A Week for Emily

Emily Dickinson’s poems are not my favorite poems, but Emily is one of my favorite poets.

Emily

When I first read her in high school, I liked some lines but the entire poems didn’t really make a lot of sense to me.

May 15 is the day she died in Amherst, Massachusetts, in 1886. She had been in ill health for about two and a half years and was confined to her bed for the last seven months of her life. Medical historians now believe that she was suffering from severe high blood pressure because she complained of headaches and nausea and, near the end of her life, she struggled to breathe. Eventually, she lapsed into a coma. She would not allow her doctor to come to her bedside but would only consent that he could walk past the doorway.
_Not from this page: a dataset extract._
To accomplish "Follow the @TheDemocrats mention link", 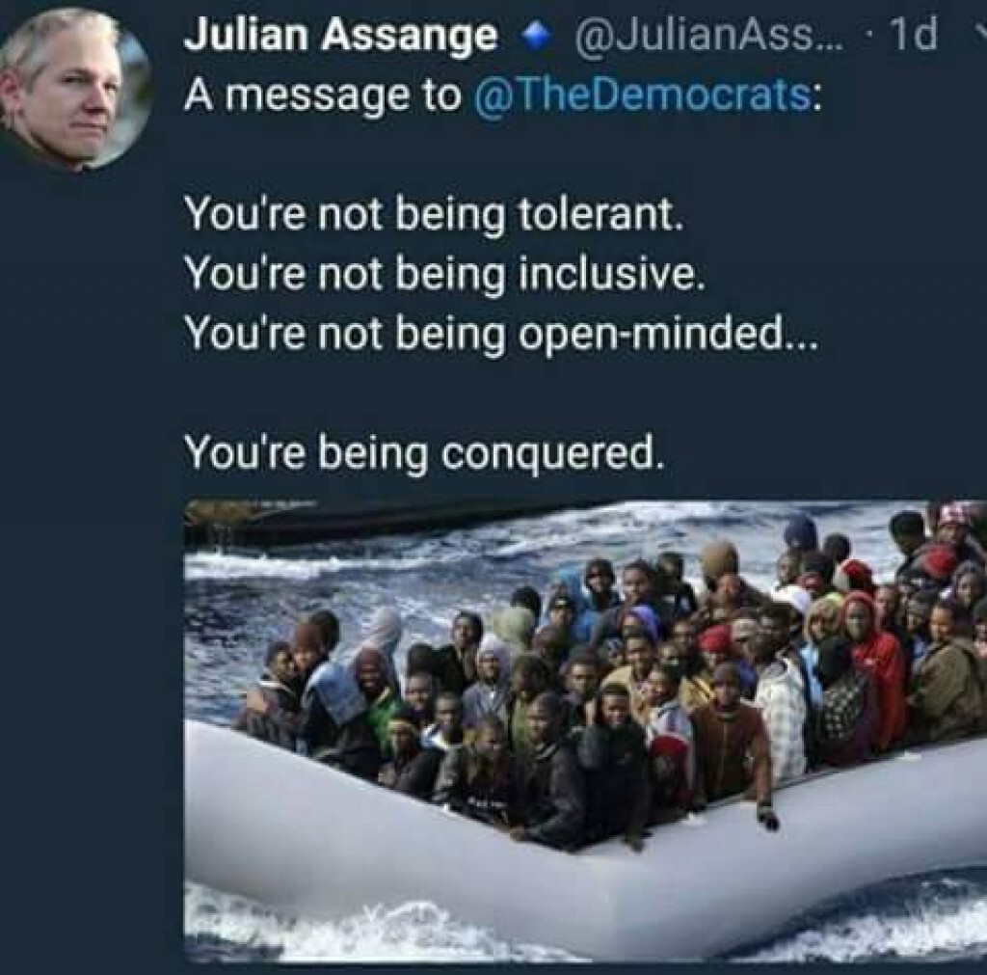I will pos(641,95).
He listed her cause of death as “Bright’s disease,” which was a catchall diagnosis that included kidney disease as well as hypertension.

Emily was very close to her sister-in-law Susan Gilbert Dickinson wrote the poet’s obituary. Emily left specific instructions for her burial including that her casket was carried by the family’s six Irish hired men on a route that wound its way past her flower garden, through the barn and a field of buttercups.
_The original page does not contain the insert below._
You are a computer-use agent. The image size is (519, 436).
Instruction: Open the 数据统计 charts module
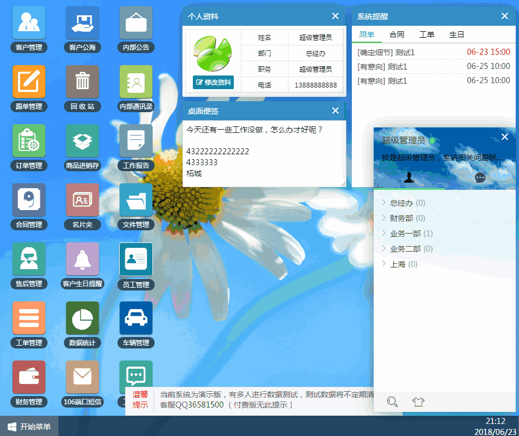point(82,318)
Very few of her nearly 1,800 poems were published during her lifetime and what was published was done so anonymously. Emily wanted her poems and letters to be burned. After Emily’s death, her sister, Lavinia, discovered hundreds of poems that Emily had written over the years. The first volume, The Poems of Emily Dickinson, was published in 1890 but it was severely edited and changed to fit current fashion and not to follow Emily’s unique style.

I have a half dozen poems on this site related to Emily. Only one has been made into a podcast – “A Lock of Emily Dickinson’s Hair” – so this week I am going to revisit those other poems and create podcast versions. It’s a week for Emily.